Boarded Mental Health Patients: Out of Sight, Out of Mind
By Stacey Kusterbeck
Many EDs routinely board mental health patients for days on end, awaiting transfer to a mental health facility. It is easy for emergency care providers to develop an “out of sight, out of mind” attitude toward these patients.
“Make no mistake about it: These patients are the emergency physician’s responsibility, even after the medical clearance is complete and they are awaiting placement,” warns Gary W. Tamkin, MD, FACEP, vice president of provider development at US Acute Care Solutions, a national ED and hospitalist staffing company based in Canton, OH.
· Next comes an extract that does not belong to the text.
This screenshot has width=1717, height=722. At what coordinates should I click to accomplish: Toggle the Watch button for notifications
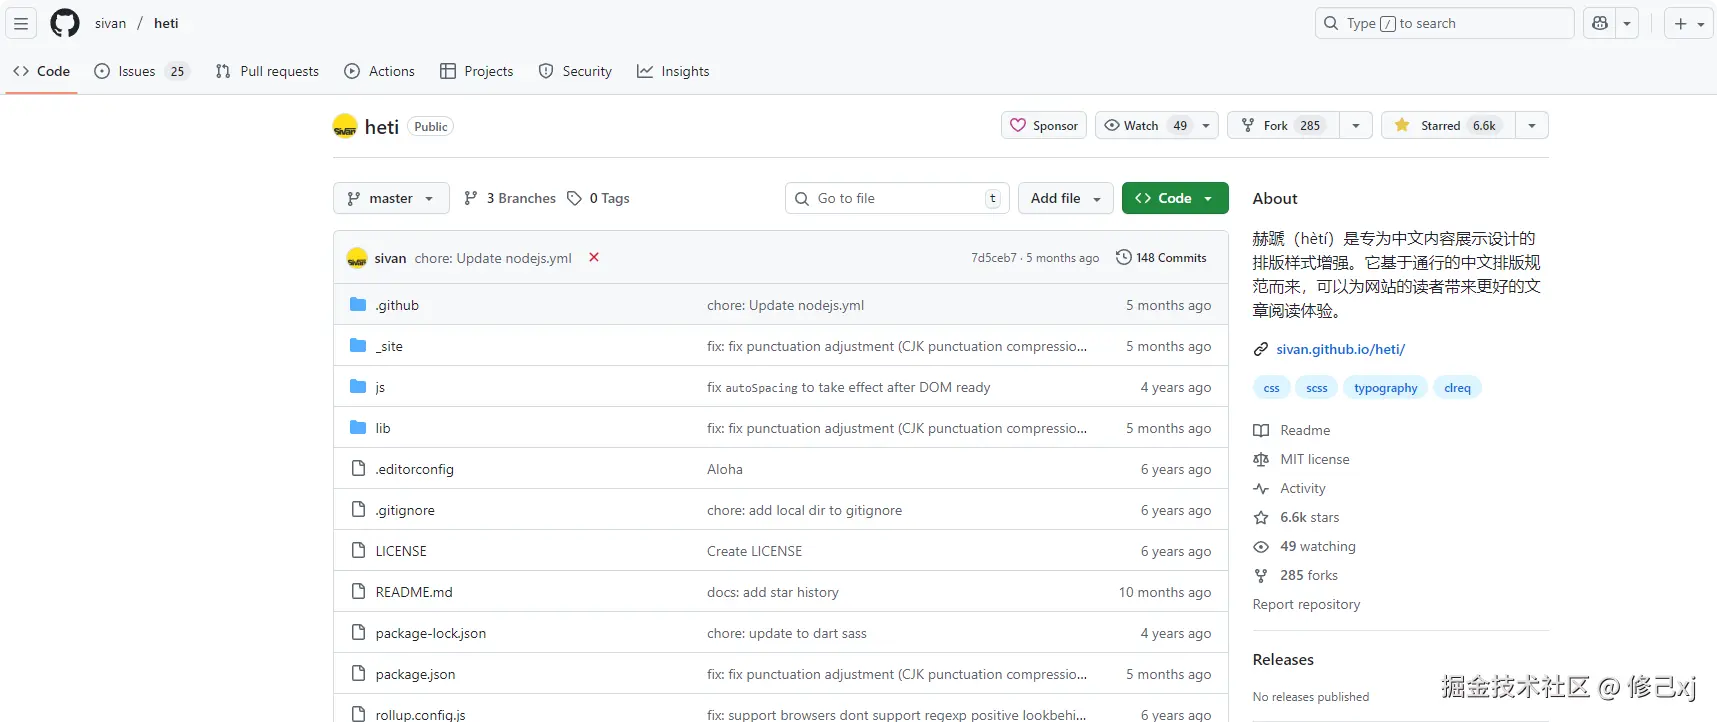click(x=1143, y=125)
To alleviate safety and medical/legal risks, Tamkin recommends emergency physicians (EPs) take these steps:
• Carefully follow the hospital’s medical clearance protocol for mental health patients;
• Obtain psychiatric consultation as early as possible, and promptly initiate any new medications that are recommended;
• Immediately restart the patient’s psychiatric medications if they have been medically noncompliant; in addition, restart the patient’s medications for chronic illness. “There is nothing more frustrating than finally obtaining a psychiatric placement only to have it canceled because the patent’s hypertension or diabetes is poorly controlled,” Tamkin notes.
• Formally round on the boarded mental health patient, and document this in a formal behavioral health progress note in the medical record. “Be sure to address any medical issues, changes in behavior, or additional orders,” Tamkin says.
This will ensure the mental health patient is receiving continual care.
“It will also document ongoing involvement with this high-risk patient, should there be a poor outcome,” Tamkin adds.
• If the high-risk mental health patient is cleared by psychiatry to return home, but the EP still expresses safety concerns, then he or she should formally contact the psychiatric consultant to convey those concerns — and document the conversation.
The EP can do this in a non-confrontational way. Simply clarify specific details of the history that in the EP’s opinion make the patient high risk for returning home.
In Tamkin’s experience, the psychiatric consultant often will change their recommendation and decide to hold a patient instead, in light of the EP’s voiced concerns. “If the consultant continues to deem the patient safe for discharge, your concerns will be carefully documented and help to protect you legally should there be a poor outcome,” Tamkin says.
Many EDs routinely board mental health patients for days on end, awaiting transfer to a mental health facility. An expert offers tips to help emergency medicine providers alleviate safety and medical/legal risks.